▸ PROBLEM:
In the records that follow, find each line with the word "computer" and copy it.

===== INFORMATION

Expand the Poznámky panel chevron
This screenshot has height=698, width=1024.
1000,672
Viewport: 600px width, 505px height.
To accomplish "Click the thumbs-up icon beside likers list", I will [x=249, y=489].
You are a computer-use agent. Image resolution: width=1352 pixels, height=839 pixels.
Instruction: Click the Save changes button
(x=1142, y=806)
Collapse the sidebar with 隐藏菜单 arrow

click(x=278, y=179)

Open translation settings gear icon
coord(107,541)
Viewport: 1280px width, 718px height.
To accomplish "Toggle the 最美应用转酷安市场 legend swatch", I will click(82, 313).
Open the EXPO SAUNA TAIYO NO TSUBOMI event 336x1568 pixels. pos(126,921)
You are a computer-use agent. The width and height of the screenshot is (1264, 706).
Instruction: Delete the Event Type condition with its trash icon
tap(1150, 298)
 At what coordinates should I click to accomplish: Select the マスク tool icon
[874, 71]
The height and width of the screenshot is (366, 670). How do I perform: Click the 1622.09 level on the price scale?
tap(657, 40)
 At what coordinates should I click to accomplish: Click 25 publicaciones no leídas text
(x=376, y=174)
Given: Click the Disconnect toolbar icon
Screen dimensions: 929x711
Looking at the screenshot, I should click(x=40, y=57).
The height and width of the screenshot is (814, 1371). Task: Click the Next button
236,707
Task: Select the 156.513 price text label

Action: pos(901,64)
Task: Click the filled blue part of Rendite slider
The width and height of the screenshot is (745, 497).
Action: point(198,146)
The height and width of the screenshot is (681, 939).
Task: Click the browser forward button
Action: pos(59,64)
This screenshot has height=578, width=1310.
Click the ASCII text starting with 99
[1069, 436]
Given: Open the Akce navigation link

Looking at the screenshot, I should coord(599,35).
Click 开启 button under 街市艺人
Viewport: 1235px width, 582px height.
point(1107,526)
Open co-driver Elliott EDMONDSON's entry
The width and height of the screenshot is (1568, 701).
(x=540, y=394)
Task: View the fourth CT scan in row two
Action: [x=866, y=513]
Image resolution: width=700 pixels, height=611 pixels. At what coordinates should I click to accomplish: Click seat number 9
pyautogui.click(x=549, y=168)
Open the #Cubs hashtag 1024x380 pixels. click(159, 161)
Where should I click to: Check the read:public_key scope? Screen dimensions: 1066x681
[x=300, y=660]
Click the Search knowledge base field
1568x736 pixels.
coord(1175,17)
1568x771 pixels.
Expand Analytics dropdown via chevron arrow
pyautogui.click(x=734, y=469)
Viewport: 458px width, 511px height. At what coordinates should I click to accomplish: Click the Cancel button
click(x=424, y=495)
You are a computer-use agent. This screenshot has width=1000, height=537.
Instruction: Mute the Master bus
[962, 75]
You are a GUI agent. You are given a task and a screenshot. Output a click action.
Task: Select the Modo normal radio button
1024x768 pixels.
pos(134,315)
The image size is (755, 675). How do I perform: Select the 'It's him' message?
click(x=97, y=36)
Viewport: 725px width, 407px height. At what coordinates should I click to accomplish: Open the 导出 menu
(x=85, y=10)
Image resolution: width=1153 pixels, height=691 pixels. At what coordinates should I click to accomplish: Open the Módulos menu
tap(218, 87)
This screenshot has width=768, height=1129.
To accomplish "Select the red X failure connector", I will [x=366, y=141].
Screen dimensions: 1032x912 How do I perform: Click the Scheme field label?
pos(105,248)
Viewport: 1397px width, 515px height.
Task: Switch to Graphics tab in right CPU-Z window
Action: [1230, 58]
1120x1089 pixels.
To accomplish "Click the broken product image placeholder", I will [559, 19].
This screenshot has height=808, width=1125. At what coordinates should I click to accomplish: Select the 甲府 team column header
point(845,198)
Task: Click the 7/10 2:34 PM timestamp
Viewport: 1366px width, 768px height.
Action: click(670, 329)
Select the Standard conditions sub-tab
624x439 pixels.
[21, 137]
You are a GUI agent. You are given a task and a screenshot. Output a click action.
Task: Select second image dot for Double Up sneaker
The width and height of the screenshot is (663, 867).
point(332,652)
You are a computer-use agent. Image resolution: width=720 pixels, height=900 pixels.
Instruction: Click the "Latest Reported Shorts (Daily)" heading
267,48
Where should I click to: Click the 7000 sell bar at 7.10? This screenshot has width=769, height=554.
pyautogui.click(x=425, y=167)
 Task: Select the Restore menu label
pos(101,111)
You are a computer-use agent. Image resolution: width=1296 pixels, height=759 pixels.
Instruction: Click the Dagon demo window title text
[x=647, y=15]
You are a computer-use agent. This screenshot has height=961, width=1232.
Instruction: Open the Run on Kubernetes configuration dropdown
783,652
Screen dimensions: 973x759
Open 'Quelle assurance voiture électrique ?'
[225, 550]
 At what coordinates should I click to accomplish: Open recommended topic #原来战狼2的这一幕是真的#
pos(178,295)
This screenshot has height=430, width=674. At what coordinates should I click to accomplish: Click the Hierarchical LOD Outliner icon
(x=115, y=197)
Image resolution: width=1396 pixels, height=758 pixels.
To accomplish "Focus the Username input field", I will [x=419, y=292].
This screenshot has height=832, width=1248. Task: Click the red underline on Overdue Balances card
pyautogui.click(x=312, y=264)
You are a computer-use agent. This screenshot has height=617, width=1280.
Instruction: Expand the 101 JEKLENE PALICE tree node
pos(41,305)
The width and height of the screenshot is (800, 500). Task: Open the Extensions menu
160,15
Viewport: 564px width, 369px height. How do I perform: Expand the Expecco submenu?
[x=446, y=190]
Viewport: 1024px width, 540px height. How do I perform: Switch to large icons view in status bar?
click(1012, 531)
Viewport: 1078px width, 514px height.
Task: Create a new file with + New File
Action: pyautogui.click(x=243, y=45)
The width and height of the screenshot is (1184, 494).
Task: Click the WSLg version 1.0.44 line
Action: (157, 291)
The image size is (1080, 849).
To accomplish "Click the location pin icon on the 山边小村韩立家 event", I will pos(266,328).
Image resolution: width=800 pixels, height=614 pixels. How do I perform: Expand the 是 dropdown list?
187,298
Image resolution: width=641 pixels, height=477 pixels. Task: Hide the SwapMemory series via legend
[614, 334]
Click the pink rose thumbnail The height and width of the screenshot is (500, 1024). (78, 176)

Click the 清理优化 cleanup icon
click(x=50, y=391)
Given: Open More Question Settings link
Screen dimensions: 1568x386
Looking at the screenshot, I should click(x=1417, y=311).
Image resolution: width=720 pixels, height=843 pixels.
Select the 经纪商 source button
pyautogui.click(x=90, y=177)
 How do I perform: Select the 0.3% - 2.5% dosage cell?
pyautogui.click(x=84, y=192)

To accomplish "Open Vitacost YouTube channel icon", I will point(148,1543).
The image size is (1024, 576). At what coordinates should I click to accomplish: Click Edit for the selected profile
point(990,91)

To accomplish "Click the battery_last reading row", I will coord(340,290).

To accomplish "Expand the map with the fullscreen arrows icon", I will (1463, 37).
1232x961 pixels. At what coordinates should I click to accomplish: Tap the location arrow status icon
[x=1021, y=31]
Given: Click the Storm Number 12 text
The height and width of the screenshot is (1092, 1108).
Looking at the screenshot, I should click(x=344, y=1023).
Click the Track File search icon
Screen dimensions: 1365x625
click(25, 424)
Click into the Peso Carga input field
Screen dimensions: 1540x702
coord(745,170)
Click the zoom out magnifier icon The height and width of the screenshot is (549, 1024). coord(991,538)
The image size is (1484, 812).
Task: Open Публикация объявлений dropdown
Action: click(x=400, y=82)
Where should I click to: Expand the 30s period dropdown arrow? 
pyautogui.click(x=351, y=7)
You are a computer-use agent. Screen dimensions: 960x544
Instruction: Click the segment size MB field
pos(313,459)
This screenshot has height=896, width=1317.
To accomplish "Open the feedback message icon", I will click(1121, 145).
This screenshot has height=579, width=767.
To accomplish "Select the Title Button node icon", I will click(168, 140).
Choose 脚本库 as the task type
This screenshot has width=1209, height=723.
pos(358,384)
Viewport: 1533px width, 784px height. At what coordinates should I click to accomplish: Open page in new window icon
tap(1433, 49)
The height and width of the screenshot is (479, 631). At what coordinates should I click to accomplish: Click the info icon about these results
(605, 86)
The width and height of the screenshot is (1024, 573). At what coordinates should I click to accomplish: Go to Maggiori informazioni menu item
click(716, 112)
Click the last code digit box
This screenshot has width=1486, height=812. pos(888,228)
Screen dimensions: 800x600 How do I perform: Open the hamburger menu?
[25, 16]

==========

▸ EXERCISE RESULT:
You are a computer-use agent. Image resolution: width=1352 pixels, height=839 pixels.
You are a computer-use agent. The width and height of the screenshot is (1264, 706).
You are a computer-use agent. This screenshot has width=1000, height=537.
You are a computer-use agent. Image resolution: width=720 pixels, height=900 pixels.
You are a computer-use agent. Image resolution: width=1296 pixels, height=759 pixels.
You are a computer-use agent. This screenshot has height=961, width=1232.
You are a computer-use agent. This screenshot has height=617, width=1280.
You are a computer-use agent. Screen dimensions: 960x544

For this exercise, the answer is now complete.